The concussion was itself the result of an earlier illness, described by the State Department as a stomach virus she had picked up during a trip to Europe that led to dehydration and a fainting spell after she returned to the United States.


קלינטון בפורום סבן בתחילת דצמבר                          (צילום: רויטרס)

Clinton. Expected to make full recovery (Photo: Reuters)

 

"In the course of a routine follow-up MRI on Sunday, the scan revealed that a right transverse sinus venous thrombosis had formed. This is a clot in the vein that is situated in the space between the brain and the skull behind the right ear," Clinton's doctors, Drs. Lisa Bardack and Gigi El-Bayoumi said in the statement released by the State Department.

 

"To help dissolve this clot, her medical team began treating the Secretary with blood thinners. She will be released once the medication dose has been established," the doctors said. "In all other aspects of her recovery, the Secretary is making excellent progress and we are confident she will make a full recovery."

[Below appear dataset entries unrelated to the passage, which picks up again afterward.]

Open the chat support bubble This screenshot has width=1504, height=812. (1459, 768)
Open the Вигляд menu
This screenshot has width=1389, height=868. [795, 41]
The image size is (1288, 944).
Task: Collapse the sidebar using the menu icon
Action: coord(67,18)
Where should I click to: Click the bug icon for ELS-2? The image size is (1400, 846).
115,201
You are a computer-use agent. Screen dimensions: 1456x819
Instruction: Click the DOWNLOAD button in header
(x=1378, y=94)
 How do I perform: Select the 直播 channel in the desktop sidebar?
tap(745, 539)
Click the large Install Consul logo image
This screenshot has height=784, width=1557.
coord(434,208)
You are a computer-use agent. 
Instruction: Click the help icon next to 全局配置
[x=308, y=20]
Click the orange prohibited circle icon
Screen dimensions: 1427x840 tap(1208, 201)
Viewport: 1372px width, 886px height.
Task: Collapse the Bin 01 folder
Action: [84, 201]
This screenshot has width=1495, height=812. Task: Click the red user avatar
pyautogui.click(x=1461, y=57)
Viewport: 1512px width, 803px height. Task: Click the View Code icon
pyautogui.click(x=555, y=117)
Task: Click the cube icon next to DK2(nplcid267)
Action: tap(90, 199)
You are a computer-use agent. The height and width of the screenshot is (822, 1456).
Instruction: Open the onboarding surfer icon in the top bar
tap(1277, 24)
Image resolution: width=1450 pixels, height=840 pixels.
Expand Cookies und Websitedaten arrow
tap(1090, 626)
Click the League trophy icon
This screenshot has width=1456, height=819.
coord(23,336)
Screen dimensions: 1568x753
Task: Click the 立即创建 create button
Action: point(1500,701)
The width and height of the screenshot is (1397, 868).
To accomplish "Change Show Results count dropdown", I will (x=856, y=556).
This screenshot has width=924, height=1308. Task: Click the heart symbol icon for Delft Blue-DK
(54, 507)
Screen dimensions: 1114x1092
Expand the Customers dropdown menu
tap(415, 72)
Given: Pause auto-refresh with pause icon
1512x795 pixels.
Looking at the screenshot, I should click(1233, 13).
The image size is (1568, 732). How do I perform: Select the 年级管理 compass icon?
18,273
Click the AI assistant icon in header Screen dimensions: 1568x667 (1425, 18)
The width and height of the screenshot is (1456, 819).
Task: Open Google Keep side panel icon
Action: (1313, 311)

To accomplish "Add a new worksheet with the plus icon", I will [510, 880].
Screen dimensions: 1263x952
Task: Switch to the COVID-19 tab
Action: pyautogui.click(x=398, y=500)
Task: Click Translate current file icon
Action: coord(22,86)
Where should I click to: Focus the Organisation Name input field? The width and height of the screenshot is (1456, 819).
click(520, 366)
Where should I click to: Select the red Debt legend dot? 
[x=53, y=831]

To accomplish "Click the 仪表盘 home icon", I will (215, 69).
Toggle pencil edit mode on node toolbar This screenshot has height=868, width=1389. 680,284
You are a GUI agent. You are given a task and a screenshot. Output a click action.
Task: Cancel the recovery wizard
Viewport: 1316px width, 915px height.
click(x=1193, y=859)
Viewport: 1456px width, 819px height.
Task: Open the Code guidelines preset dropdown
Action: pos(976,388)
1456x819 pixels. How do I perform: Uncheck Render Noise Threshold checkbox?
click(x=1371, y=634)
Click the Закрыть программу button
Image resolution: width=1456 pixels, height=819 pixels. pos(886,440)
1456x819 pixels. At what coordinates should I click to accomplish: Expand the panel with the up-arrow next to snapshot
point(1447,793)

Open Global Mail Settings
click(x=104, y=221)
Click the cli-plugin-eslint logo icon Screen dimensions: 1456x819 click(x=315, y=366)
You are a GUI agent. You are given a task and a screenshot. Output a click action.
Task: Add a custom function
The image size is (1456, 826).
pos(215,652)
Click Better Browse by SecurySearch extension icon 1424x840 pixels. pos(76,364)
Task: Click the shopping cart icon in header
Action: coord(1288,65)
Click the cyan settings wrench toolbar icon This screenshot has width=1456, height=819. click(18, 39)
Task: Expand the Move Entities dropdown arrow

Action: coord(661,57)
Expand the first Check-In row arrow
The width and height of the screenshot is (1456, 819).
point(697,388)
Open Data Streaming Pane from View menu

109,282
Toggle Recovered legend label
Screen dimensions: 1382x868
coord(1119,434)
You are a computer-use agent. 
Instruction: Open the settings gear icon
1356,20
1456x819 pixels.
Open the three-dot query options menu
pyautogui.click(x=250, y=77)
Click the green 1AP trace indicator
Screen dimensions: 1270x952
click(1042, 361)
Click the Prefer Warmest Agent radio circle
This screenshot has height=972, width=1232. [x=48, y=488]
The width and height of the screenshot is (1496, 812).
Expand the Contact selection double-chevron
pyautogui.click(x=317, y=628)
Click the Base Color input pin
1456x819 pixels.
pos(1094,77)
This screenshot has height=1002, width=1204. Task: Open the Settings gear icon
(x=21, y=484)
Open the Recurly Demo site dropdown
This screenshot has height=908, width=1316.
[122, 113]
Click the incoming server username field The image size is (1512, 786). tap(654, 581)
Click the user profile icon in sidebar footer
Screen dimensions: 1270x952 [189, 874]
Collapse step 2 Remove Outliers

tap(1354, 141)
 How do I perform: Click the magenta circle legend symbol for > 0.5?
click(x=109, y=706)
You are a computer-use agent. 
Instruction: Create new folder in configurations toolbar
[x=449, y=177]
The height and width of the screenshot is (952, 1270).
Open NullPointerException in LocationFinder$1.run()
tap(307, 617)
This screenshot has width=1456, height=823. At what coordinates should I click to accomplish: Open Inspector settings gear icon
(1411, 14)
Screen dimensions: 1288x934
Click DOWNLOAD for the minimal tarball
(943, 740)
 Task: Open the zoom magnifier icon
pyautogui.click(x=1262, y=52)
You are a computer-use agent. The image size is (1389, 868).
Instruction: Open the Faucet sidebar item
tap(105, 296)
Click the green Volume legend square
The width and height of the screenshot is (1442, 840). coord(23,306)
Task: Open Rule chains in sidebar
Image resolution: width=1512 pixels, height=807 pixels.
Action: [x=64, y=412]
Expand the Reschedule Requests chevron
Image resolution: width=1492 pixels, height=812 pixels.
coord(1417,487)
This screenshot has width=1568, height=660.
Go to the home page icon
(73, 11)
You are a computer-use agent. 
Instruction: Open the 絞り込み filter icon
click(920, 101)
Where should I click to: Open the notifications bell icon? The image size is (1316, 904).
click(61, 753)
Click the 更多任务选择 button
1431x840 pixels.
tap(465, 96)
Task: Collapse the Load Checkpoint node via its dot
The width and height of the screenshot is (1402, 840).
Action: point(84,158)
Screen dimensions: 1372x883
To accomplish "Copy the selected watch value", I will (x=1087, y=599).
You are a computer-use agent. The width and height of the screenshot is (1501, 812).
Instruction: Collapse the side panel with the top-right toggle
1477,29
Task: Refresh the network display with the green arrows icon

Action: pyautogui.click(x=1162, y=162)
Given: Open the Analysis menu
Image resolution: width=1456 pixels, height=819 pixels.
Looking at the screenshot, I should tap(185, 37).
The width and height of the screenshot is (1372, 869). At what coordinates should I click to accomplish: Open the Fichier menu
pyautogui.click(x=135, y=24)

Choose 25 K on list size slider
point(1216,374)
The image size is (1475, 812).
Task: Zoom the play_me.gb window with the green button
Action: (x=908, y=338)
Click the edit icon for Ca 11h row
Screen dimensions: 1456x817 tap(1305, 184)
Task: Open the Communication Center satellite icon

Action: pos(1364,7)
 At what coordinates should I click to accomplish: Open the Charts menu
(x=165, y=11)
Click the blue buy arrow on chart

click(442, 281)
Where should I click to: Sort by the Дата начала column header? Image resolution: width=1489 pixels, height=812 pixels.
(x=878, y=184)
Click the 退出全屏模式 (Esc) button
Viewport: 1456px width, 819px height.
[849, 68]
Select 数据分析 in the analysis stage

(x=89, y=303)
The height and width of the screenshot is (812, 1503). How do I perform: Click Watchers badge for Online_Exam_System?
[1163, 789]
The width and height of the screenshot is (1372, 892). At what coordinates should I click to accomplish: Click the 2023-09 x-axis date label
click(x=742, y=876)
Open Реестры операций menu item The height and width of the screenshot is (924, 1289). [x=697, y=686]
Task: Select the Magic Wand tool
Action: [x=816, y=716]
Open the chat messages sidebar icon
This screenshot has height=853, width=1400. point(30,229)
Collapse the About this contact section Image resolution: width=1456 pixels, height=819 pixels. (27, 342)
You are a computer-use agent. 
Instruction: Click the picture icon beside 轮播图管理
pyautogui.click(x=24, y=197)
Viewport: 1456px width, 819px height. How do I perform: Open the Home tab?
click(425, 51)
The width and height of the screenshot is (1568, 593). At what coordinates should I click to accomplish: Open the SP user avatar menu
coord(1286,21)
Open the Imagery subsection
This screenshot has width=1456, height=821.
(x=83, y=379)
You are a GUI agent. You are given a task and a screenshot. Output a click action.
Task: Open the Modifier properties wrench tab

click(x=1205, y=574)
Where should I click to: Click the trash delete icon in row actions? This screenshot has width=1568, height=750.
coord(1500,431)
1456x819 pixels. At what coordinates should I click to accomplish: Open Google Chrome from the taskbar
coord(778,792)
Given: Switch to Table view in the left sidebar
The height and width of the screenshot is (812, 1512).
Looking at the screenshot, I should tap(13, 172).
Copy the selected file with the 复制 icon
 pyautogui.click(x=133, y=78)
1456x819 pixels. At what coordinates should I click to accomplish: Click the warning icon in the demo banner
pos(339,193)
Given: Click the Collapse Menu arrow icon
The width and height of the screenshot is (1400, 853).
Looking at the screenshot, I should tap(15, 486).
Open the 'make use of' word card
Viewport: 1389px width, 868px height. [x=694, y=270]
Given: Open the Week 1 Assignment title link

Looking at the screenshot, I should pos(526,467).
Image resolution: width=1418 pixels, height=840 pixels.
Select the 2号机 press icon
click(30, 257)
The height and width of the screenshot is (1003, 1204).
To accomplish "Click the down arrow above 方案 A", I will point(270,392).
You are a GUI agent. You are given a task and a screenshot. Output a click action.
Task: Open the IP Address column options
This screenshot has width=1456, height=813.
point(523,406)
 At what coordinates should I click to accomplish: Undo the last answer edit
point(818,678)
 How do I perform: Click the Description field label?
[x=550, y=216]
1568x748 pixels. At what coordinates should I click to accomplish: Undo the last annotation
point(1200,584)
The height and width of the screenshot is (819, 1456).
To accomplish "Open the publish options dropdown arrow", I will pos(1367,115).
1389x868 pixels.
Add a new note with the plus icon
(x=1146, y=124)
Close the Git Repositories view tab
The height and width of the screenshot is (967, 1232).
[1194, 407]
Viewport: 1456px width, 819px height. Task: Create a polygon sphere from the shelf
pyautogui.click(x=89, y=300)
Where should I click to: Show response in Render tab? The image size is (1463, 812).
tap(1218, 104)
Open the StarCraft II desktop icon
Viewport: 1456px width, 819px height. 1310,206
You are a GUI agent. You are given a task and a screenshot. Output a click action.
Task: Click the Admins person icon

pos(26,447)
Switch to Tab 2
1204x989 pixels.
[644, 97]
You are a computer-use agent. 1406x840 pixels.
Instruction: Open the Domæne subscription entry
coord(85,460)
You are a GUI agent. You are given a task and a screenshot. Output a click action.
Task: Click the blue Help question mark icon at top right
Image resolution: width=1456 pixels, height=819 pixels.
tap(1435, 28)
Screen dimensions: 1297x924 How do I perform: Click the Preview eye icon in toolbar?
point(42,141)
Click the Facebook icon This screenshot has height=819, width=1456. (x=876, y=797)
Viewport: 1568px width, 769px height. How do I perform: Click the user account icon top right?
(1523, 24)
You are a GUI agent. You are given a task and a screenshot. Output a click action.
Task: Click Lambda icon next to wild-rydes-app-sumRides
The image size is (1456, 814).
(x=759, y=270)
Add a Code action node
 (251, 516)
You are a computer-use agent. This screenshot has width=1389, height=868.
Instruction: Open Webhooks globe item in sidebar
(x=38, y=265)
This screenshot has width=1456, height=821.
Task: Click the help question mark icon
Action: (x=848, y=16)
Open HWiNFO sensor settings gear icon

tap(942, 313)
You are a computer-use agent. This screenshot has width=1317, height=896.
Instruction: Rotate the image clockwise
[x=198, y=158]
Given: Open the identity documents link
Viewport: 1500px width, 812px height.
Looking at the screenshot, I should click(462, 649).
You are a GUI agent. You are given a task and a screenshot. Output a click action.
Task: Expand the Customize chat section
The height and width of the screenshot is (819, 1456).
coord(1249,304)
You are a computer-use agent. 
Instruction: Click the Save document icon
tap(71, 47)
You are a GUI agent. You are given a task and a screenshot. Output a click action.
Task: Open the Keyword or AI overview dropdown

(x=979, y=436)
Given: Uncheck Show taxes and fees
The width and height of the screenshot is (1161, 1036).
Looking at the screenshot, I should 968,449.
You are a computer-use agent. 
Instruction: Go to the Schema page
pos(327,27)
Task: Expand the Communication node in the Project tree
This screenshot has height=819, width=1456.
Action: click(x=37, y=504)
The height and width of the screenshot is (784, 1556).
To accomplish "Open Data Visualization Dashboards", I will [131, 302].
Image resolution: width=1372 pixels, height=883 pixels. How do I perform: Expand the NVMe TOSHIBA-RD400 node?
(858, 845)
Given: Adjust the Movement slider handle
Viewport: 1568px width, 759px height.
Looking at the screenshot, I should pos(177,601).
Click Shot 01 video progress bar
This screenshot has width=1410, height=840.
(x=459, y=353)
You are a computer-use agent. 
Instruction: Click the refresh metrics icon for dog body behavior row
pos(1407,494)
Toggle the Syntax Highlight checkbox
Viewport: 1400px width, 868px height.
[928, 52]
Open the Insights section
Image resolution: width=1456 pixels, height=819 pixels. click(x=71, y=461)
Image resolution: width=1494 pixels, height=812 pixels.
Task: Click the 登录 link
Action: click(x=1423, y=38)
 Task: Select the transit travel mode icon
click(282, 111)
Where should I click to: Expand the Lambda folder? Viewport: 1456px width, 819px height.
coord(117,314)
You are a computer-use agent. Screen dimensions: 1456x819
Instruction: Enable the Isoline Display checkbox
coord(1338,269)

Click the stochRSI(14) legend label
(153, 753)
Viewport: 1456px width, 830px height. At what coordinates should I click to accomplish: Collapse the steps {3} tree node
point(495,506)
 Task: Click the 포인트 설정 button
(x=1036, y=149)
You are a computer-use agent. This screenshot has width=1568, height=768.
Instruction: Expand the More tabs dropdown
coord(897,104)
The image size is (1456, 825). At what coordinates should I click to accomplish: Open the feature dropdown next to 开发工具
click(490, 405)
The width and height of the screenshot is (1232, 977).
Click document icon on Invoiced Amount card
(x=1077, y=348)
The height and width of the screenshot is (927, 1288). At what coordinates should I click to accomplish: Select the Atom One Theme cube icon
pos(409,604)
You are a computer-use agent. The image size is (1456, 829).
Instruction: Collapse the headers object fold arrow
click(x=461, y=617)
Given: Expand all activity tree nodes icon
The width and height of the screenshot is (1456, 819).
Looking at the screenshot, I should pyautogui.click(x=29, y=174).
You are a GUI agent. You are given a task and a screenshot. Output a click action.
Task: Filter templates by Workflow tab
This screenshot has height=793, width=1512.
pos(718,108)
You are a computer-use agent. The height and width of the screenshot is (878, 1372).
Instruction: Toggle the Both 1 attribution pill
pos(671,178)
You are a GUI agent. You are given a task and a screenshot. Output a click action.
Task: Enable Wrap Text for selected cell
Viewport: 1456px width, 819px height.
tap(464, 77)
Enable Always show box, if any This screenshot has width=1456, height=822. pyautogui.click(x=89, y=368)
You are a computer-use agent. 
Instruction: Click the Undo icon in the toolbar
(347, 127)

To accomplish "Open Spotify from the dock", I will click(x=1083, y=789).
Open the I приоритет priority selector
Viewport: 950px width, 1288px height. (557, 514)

Clinton's condition is unusual, but by no means unheard-of.

 

"This condition is not very common, but it certainly happens," said Dr. Raj Narayan, chair of neurosurgery at North Shore University Hospital and Long Island Jewish Medical Center in New York. It probably happens more often than we realize, he said, because it must be diagnosed with an MRI, as Clinton's was.

 

Narayan, who is not treating Clinton, said it likely was caused by her dehydration and the concussion that occurred from her fall. Head trauma can cause blood clots, Narayan said, because the injury triggers the production of thromboplastin, a blood protein that causes the blood to clot.

 

The severity depends in part on how someone is built, he said.

 

People normally have two of the veins where Clinton suffered the clot. Some people, however, have only one, while others have two but one is much larger than the other. The prognosis is typically better if you have two normal veins because the blood could flow through the other vein if one is blocked.

 

"Think of it as two pipes draining all of the blood out of the brain," Narayan said. "If one is blocked and the other is open, there is no problem. But if both pipes are blocked, you are in trouble."